The optimus_dl.modules.model package contains the core model architectures implemented in the framework. These models are designed to be modular, configurable, and compatible with various distributed training strategies like Tensor Parallelism.

See the full Model API Reference for detailed documentation on all classes and functions.

Available Models

Below is a list of the primary model implementations available in Optimus-DL.

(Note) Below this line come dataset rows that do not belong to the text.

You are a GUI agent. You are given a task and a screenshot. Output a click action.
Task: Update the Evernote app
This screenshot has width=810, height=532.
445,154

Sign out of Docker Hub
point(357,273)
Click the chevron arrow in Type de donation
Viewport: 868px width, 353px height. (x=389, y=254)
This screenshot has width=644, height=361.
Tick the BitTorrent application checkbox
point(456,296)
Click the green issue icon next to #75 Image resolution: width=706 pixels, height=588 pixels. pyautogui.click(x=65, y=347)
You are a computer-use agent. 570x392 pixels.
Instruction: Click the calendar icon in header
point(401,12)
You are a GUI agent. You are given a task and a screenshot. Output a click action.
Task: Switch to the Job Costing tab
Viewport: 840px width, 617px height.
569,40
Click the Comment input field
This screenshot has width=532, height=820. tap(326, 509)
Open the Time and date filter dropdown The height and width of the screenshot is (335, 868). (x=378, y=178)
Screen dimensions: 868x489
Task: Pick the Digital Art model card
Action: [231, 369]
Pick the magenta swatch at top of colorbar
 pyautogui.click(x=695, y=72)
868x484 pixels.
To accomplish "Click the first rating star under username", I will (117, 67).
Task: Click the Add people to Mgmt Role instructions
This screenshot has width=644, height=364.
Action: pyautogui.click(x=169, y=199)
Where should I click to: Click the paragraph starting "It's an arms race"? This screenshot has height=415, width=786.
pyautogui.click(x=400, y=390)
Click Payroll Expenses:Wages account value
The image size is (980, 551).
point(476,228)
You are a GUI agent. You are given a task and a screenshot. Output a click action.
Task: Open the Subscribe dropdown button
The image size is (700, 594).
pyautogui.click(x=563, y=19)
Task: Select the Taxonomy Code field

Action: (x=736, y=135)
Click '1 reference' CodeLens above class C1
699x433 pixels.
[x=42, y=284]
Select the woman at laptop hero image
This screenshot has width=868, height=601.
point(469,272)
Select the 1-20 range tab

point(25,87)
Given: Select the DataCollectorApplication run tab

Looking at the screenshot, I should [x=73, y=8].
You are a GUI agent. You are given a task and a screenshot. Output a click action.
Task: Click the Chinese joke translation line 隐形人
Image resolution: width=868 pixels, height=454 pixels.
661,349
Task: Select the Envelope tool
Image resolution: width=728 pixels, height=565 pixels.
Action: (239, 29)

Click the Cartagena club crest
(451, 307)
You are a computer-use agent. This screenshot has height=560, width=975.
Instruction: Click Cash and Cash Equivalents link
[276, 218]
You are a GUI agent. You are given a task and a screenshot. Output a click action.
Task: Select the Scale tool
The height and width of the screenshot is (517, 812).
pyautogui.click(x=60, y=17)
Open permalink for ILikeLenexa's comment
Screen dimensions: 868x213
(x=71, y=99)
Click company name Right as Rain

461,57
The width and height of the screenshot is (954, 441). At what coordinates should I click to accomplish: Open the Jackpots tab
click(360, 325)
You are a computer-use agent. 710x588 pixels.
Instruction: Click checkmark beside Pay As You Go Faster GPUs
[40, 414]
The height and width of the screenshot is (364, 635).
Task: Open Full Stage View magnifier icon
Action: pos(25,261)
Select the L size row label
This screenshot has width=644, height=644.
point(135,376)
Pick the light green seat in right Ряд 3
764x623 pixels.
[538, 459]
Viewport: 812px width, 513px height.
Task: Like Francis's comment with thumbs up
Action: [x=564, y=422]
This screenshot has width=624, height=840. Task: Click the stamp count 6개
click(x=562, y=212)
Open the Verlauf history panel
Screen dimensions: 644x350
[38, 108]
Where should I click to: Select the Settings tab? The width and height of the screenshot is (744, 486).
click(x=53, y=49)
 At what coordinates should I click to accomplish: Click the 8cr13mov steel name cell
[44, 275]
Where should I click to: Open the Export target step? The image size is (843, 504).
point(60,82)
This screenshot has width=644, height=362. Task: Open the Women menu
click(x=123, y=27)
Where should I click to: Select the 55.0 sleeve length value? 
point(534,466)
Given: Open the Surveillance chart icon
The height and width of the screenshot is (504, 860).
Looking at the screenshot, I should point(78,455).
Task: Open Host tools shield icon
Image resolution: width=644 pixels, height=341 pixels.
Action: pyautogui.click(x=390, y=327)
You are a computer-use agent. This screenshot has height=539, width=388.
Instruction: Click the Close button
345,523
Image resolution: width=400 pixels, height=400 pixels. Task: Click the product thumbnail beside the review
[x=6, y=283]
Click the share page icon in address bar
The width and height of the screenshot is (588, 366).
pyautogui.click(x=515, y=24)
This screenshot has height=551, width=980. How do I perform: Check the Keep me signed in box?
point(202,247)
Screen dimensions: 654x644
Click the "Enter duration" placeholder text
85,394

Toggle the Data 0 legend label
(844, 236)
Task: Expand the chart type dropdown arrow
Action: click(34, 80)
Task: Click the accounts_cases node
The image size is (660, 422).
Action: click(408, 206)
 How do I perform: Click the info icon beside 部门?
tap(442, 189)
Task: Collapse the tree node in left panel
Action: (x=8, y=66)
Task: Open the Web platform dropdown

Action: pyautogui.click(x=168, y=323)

  • llama2: A highly optimized implementation of the Llama 2 and Llama 3 architectures, including support for Grouped-Query Attention (GQA) and Rotary Position Embeddings (RoPE).
  • gpt2: A classic implementation of the GPT-2 architecture, often used for baselining and research.
  • qwen3: An implementation of the Qwen architecture (supporting Qwen 2 and 2.5), featuring Q/K Normalization for improved attention stability.
  • olmo3: An implementation of the OLMo3 architecture, featuring alternating sliding window and full attention, YaRN RoPE, and SwiGLU MLP.
  • base: Defines the base interface for all models, ensuring consistent API for training and evaluation.
  • config: Provides structured dataclass configurations for all supported models, validated with hydra-zen.

Llama, Qwen, and OLMo support loading pretrained weights from HuggingFace via the preset_hf* model types.